═══ Source excerpt

There Are Still 12,500 Warheads
The Math of Mutual Destruction
By Carl Sagan, The Cosmic Evangelist
This is the last of the five Trim Tab questions, and the one that taught us something we did not design for.
Since 1990, the number of nuclear warheads in the world has:
(A) Stayed roughly the same, around 60,000 (B) Dropped dramatically, to around 12,000
The Answer Is B
From a peak of approximately 70,000 warheads in 1986 to roughly 12,000 today. An eighty percent reduction. The most consequential act of civilizational error-correction in human history.
And nobody threw a parade.
Think about that. Humanity looked at an arsenal capable of ending civilization several times over. It recognized the insanity. And over the course of four decades, through treaties and negotiations and the slow, unglamorous work of diplomacy, it reduced that arsenal by more than eighty percent. This is not a story of failure. This is proof, measured in warheads dismantled, that the species CAN look at its own destructive capacity and choose to reduce it.
That might be the most important thing nobody celebrated.
Why This Question Is Different
When we tested the Trim Tab on ourselves (three dead scientists playing our own game), Richard got the trees wrong. Bucky got the foreign aid wrong. I got the warheads right.

══════
═══ Collected material

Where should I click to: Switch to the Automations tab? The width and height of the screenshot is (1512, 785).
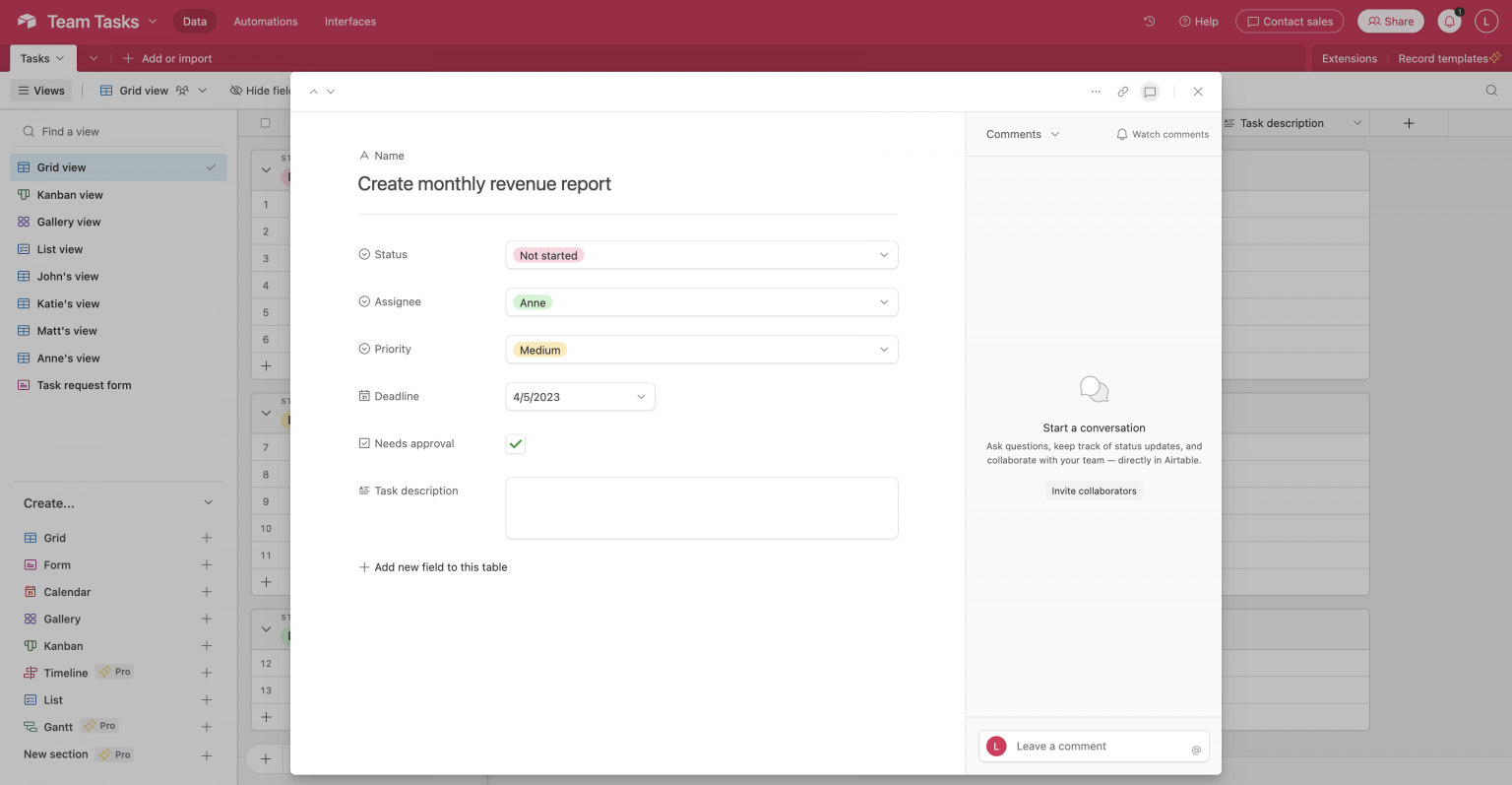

══════

| Instruction |
In the piece on nuclear warheads, in what year did the world's warhead count reach its peak?

| Solution to the problem |
1986